Letting a teacher go in the middle of the year, while the teacher is still under contract, is nearly impossible without egregious misconduct. Thus, they come to a too-often used tactic as a means to improving the quality of instruction: shifting a teacher through grade-level change (e.g., moving a 4th grade teacher down to 1st grade). Nine times out of ten, this sucks the joy out of education for the teacher and actually serves as a de-motivator, the very opposite of what the change was intended to produce.
Error response
Our brains are designed to be pattern-recognition machines. They constantly try to predict the future based on past experiences to free up mental space. For example, imagine the steps needed to open up your car door. After you unlock it, you reach for the door, your arm darting forward and your fingers wrapping around the handle, and then you yank. You've done this hundreds, maybe thousands of times.
Each time you open your car door you don't draw on fresh sensory data - that would be a waste of precious mental space. Instead, your brain predicts where the car door should be in relation to your position, how far your arm should stretch out, and with how much force you need to pull to open it. As long as everything goes according to plan, it's a seamless operation that can be done unconsciously or even blindfolded.
Imagine, however, what would happen if you yank on the door handle and nothing happened. Your brain registers that as an error and your conscious attention kicks into overdrive. Whatever you happened to be thinking about gets shoved aside as you try to figure out what caused this prediction fail. If pushing the unlock button on your key fob doesn't do the trick, your error becomes an ERROR and your heart begins to race.
When our sense of certainty, of life going as expected (within reason), gets shattered, our brains suffer from an error response. It's difficult to do anything else until that error gets resolved. If you couldn't open your car door even after you press the unlock button several times, you wouldn't simply go inside and start reading a book or magazine. The disruption would be an itch you have to scratch, something that takes an incredible amount of willpower to ignore.
Certainty
Our brains need certainty in order to operate at peak efficiency. When we have error responses flashing all over the place due to a disruption in predictable activities, most of our mental capabilities are consumed with addressing the errors.
This is why shifting a teacher through grade-level change typically makes the situation worse, not better.
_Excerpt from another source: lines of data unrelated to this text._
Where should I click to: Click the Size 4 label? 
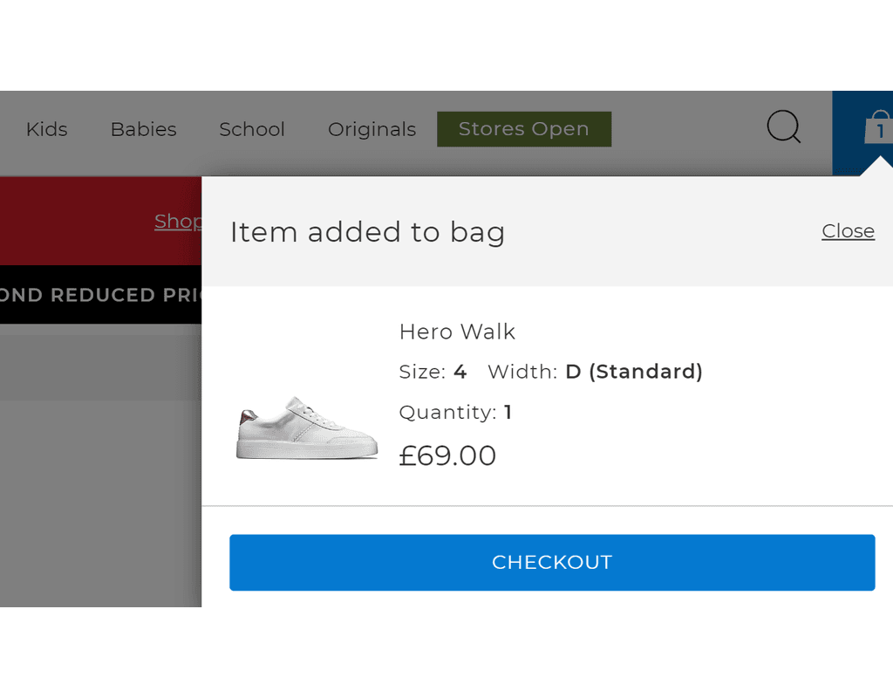tap(433, 372)
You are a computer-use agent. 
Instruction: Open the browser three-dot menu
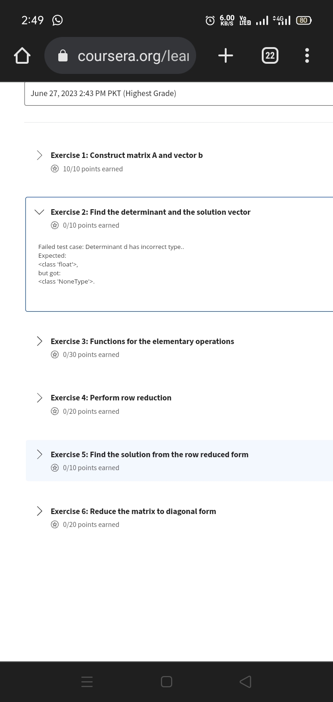(x=307, y=56)
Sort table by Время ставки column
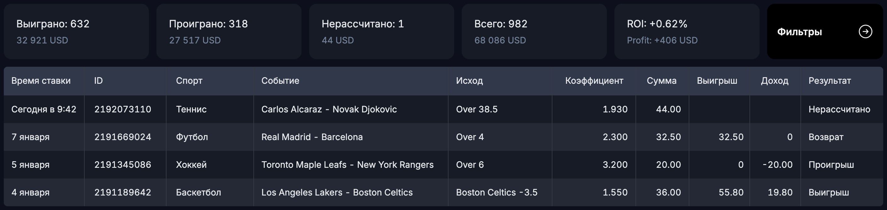The image size is (887, 210). (x=41, y=81)
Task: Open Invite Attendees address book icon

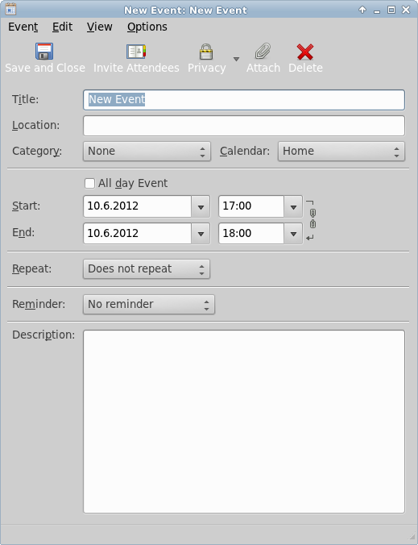Action: [x=136, y=52]
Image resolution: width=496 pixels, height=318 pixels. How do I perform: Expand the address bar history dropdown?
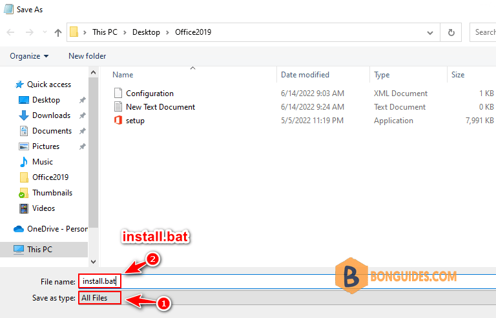pyautogui.click(x=430, y=32)
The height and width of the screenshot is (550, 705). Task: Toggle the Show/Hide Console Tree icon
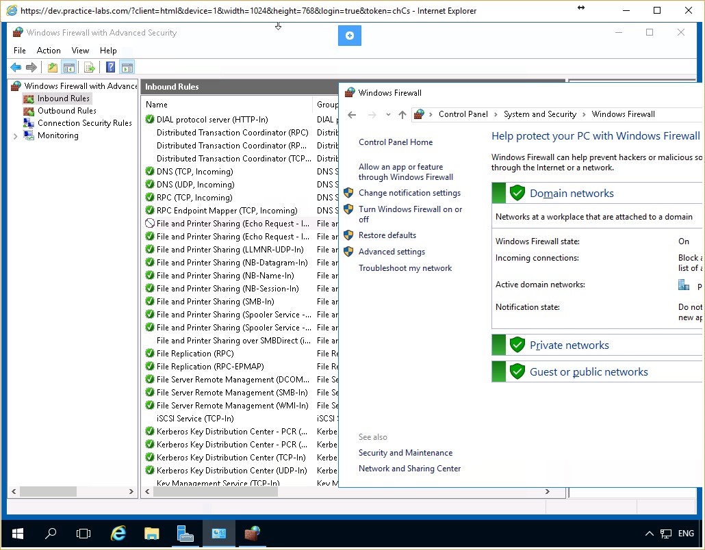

The disruption to their expectations and daily routines produces an error response on the scale of a natural disaster or the death of a loved one. When this avenue is taken to address a lack of production, don't be surprised when the teacher has the initiative of a cadaver in their new role.
When teachers sink to this low level of performance, several factors could be in play. See if any of these issues might be involved:
Lack of sufficient training. New teachers are sometimes thrown into the role with just a day or two of staff development. Teaching is incredibly complex and too many competing mandates or initiatives confuses those that have yet to master the intricacies of the profession.
Lack of embedded support. These teachers don't need to be told what to do. They already know what they should be doing but aren't doing it. Instead, subpar teachers sometimes need someone to come alongside them and show them how to do something. Don't tell them to start guided reading, show them what that looks like. Don't tell them to create exemplars, show them how.
Lack of trust and safety. In many schools, deficient teacher proficiency can be traced back to a school culture of fear and self-protection. When they don't feel psychologically safe, when they feel like every mistake will lead to belittling or a reprimand, teachers will tighten up and do the minimal possible to remain compliant. It's a simple self-preservation technique and the cause might originate in the front office.
Instead of shifting the teacher to address the lack of performance, my suggestion would be to assess the situation using the bullet points above. If you don't believe that any of those factors are in play, then all hope is not lost. The next step would be to employ the use of a professional coach (e.g., certified through the International Coaching Federation). While many school employees hold the title of "coach", that title in itself does not bring the hundreds of hours of training and experience that certified coaches have. If you'd like to explore working with a trained professional coach, learn more here.
Author's note: Shifting a teacher by lowering his or her grade-level assignment is not actually a demotion. The teacher has the same job title (teacher) and the same pay. The lower the grade level, the more difficult the challenges that teachers face due to children's immaturity and lack of foundational reading skills. Schools would be wise to put their strongest teachers in the lower grades, not their weakest.